39

Once ether was everywhere. The crook of an arm, say. (Also the heavens.) It slowed the movement of the stars, told the left hand where the right hand went. Then it was gone, like hysteria, like the hollow earth. The news came over the radio. There is only air now. Abandon your experiments.


The wife wants to go to the hospital. But she does not want to have gone to the hospital. If she goes, she might not come back. If she goes, he might use it against her. But when she is alone, the objects around her bristle with intent. This is fascinating to her but it must remain a secret. She packs her daughter’s lunches and reads her to sleep. On the playground, she impersonates a reasonable mother watching her child play in a reasonable way. She goes to work, hovers above herself as she speaks about all manner of things. She is as canny as an addict. She covers up when she misspeaks. She goes to the Little Theater of Hurt Feelings once a week and talks reasonably about the future, but secretly she is squirreling away money in books and journals. She stays up half the night, her brain whirring and whirring. She looks up school calendars in other cities. She investigates the cost of cars, of heat, of health insurance. She makes a plan a, a plan b, a plan c and d and e. Of these, only one involves the husband.

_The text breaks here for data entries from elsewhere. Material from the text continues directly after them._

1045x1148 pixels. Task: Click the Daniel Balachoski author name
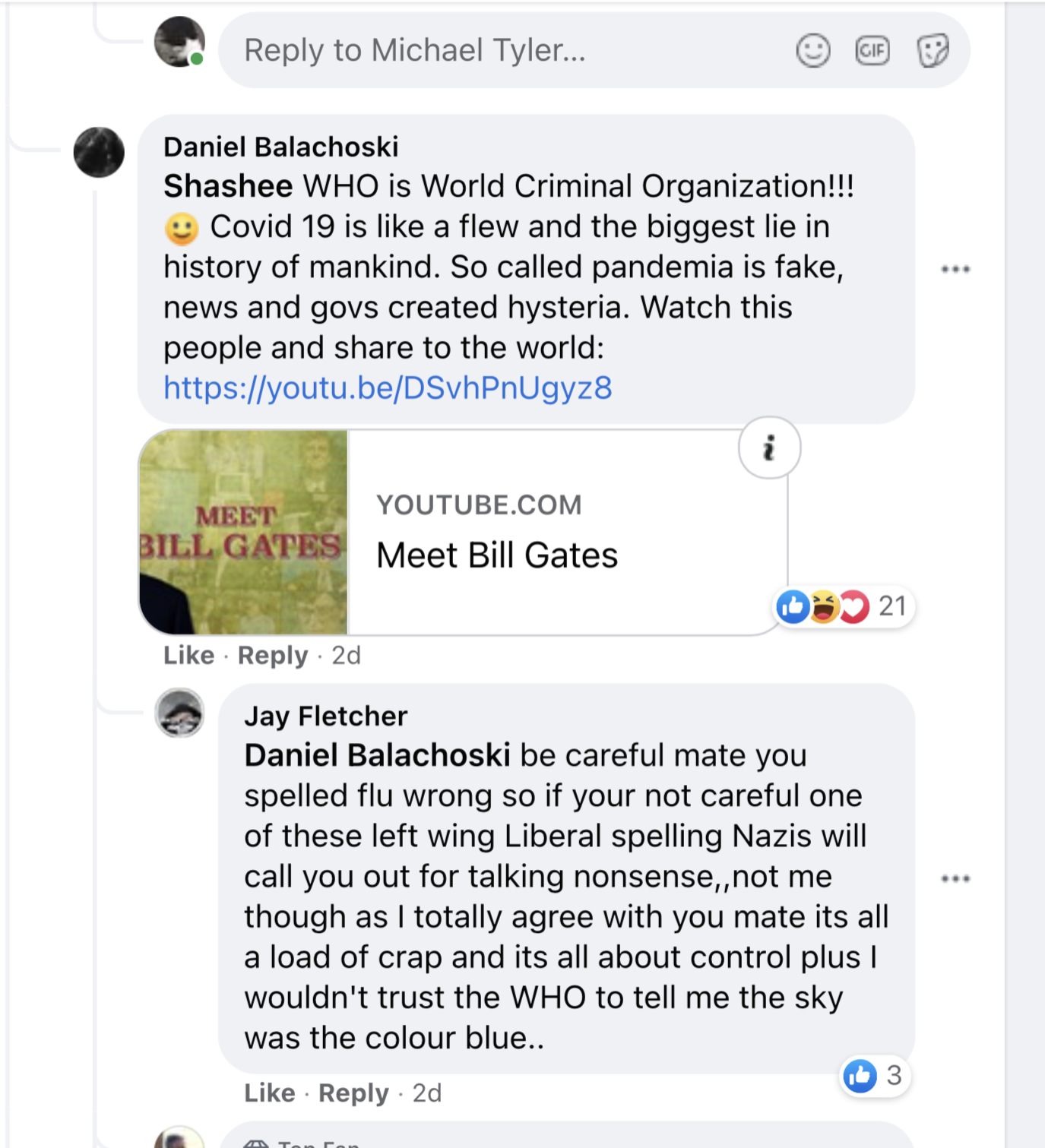[280, 147]
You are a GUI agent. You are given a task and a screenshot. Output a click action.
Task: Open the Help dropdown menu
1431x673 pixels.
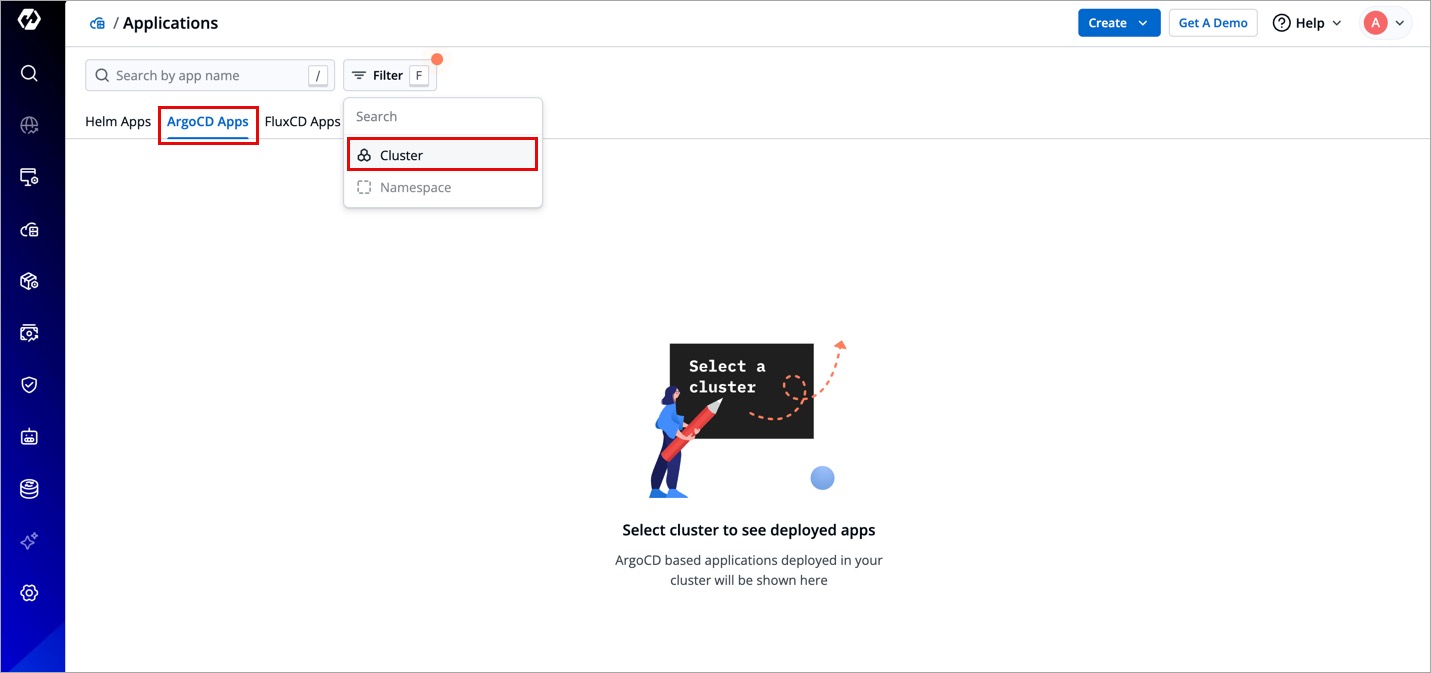(x=1306, y=23)
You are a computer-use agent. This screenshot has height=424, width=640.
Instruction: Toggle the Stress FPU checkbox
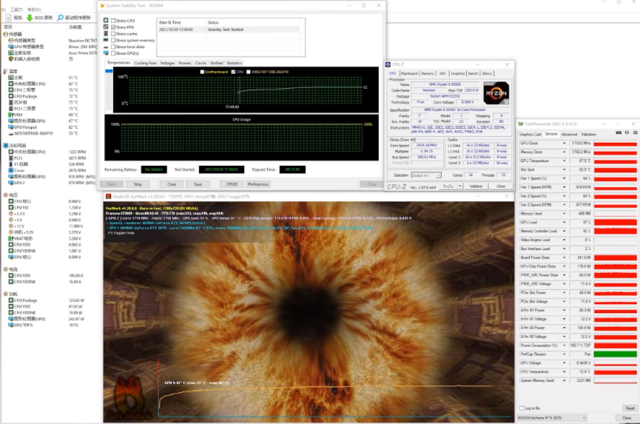coord(113,27)
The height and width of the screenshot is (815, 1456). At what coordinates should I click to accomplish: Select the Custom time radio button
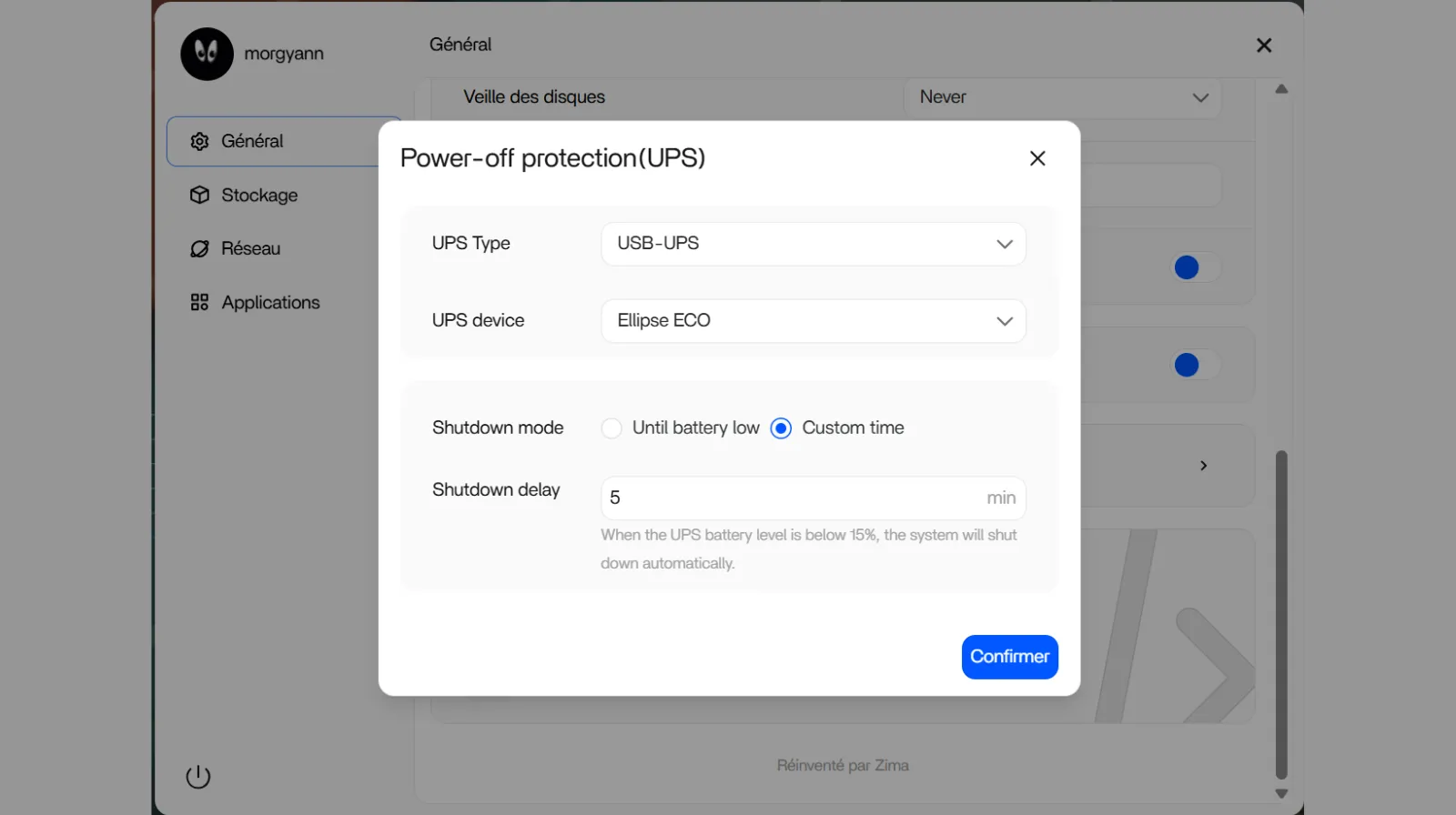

Her sister listens to the story about the coffin. “Okay, remind me again why you never went out with him?” she asks.


“I thought you wanted to be an art monster,” the husband says.


The philosopher’s sister-in-law ordered a piece of antique mourning jewelry to wear. A gold locket with a place inside to put a picture of the one who died. On the outside there is a small etched rose. But Prepare to follow is engraved on the inside of it. The nineteenth century. Jesus. Those people did not mess around.


How was the bake sale?


She sends her best friend a text. “11pm. Husband still playing video games.” There is a little ping. The husband looks at her. “You sent that to me.”


Her sister is the one who comes up with the winning plan. They should move to her ramshackle house in Pennsylvania and live there for next to nothing. The wife checks the schools. She checks the car insurance. She checks the cost of firewood. She orders beekeeping and chicken-tending books for him and starts filling out forms so they can adopt a puppy when they get there. She fact-checks an eight-hundred-page book about space aviation, then finishes all her grading for school in one fourteen-hour session.


Any flight of ideas?

Any pressured speech?

Any grandiose plans?


Nope.


People who have already moved to the country give warnings: Beware fracking. Check for ticks. Don’t get goats.


Prepare to follow, the wife thinks. The husband is hardly talking, but he packs the car to the roof and gets in.


They have told the daughter it will take four hours to get there. Every five minutes, she leans forward and asks them again. “Is it an hour? Is it an hour? Is it an hour?” And then they are there.